A sketch of the whole measurement setup is shown in Fig. 7. There it is visible that only half of the rotationally symmetrical spray is measured at once with the Malvern Spraytec and the rest of the spray is excluded with a metal sheet. This is done to improve transmission of the laser light at higher pressures (higher mass flow, a lot of droplets in the laser path of the measurement device). During the measurements the mass flow and the pressure are measured and recorded. To get comparable measurements a water pump is used to measure at different pressure levels of the feeding water. Since the nozzles should perform well at a broad pressure range two pressure levels are measured: the lower pressure level p₀ and the higher pressure level 3p₀, a three-fold increase of p₀. A further decrease in pressure level could lead to a bad swirl in the swirl chamber and therefore to big droplets. A further increase in pressure level will not be possible to be measured with the current setup since the transmission of the laser will not be high enough for a reliable measurement. The whole measurement setup is designed in a way that it is easy to measure the droplet size at different angular positions of a nozzle. For every measured nozzle an insert is produced, which can easily be changed in the test stand.

The 3D view of an insert is shown in Fig. 8. The SLM-manufacturing of this insert is done in the same orientation as the orientation of the nozzles inside a sprayhead will be for the manufacturing of the whole sprayhead. Therefore, the nozzle axis is orthogonal to the build direction (as shown in Fig. 8). The complete nozzle is made without support structure, since it will be hard or even impossible to completely remove these in the inside. On the bottom side of the insert, support structure is needed for the connection to the build plate. After the SLM manufacturing, the outlet diameter is milled to a completely circular hole, which leads to a more homogeneous spray.
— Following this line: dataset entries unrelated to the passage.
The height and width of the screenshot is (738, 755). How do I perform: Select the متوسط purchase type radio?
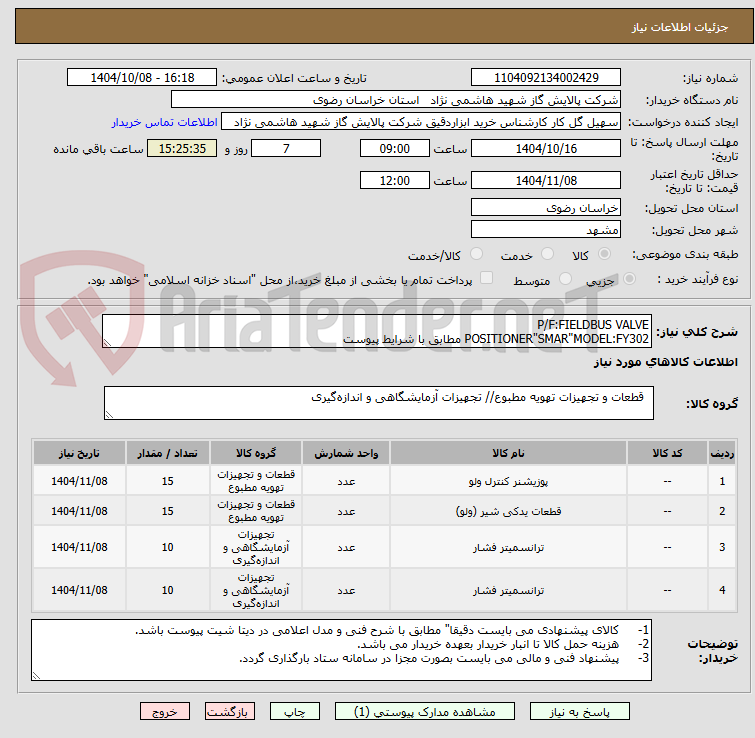[x=565, y=279]
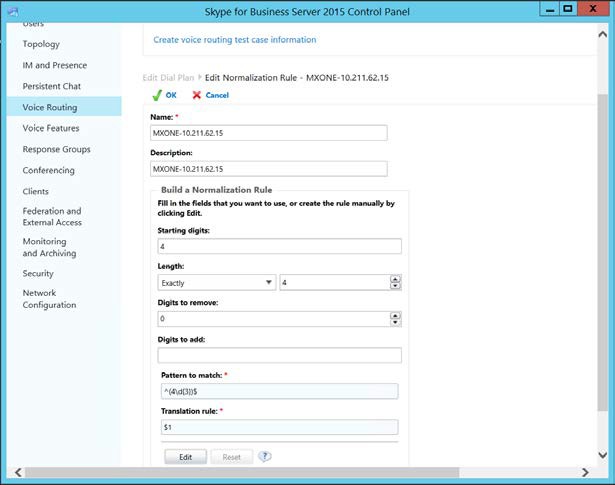615x485 pixels.
Task: Click the Edit button
Action: [185, 457]
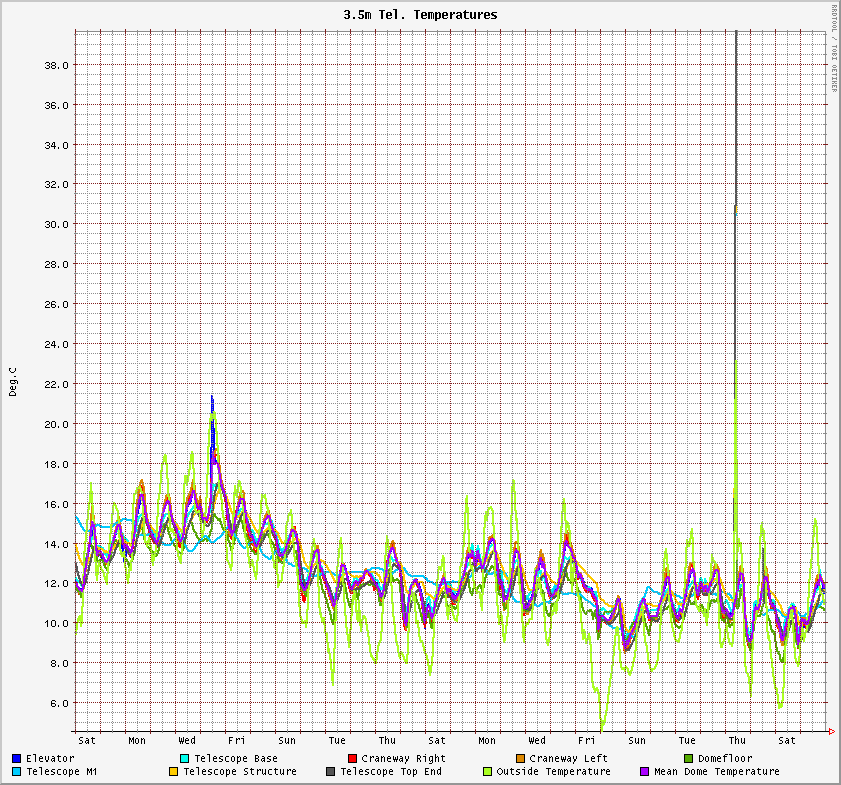Click the 'Deg.C' y-axis label
The width and height of the screenshot is (841, 785).
point(13,382)
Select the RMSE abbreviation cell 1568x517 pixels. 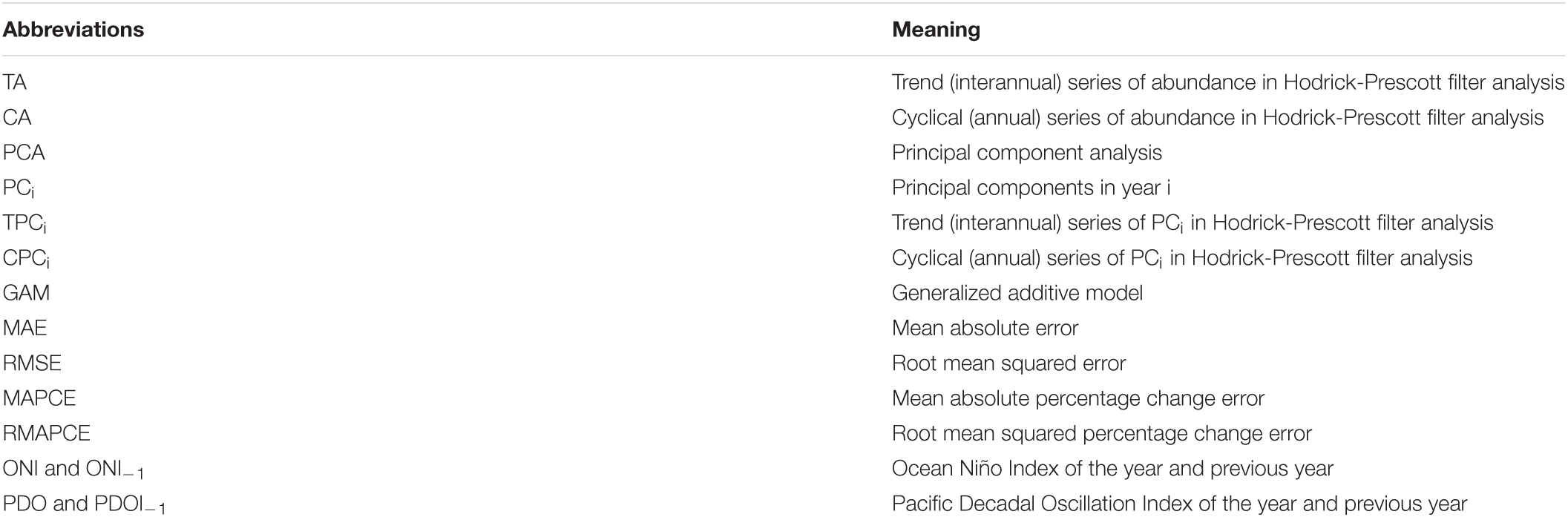point(32,363)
The backsides of the inserts are also milled to get a sealing surface.

Fig. 8.

Insert for the measurement of the droplet size

A single measurement of a nozzle insert always includes eight different angular positions with an offset angle of 45\(^\circ \). Every position is measured for 30 s. The droplet measurement device software generates one SMD for every measured second. This leads to a graph as shown in Fig. 9 for every nozzle measurement. To ensure that the results are reliable, a multitude of these measurements (repeatability measurements) with the same insert and the same procedure are performed. To ensure that the measurement setup is trustworthy, it is necessary that these repeatability measurements do not vary too much.

Fig. 9.

Example of a nozzle measurement at pressure p₀, with a massflow of 11.1 kg/min (SE6-Eco_a), (On each box, the central mark indicates the median, and the bottom and top edges of the box indicate the 25th and 75th percentiles, respectively. The whiskers extend to the most extreme data points not considered outliers, and the outliers are plotted individually using the ‘+’ symbol. Outliers are all points which are 1.5 times the interquartile range smaller or greater than the median. The notch displays the 5% significance level of the median [14].) (Normalization due to confidentiality, which does not allow to show any discrete values. Median SMD of the YE nozzle at pressure p₀ belongs to 100%.)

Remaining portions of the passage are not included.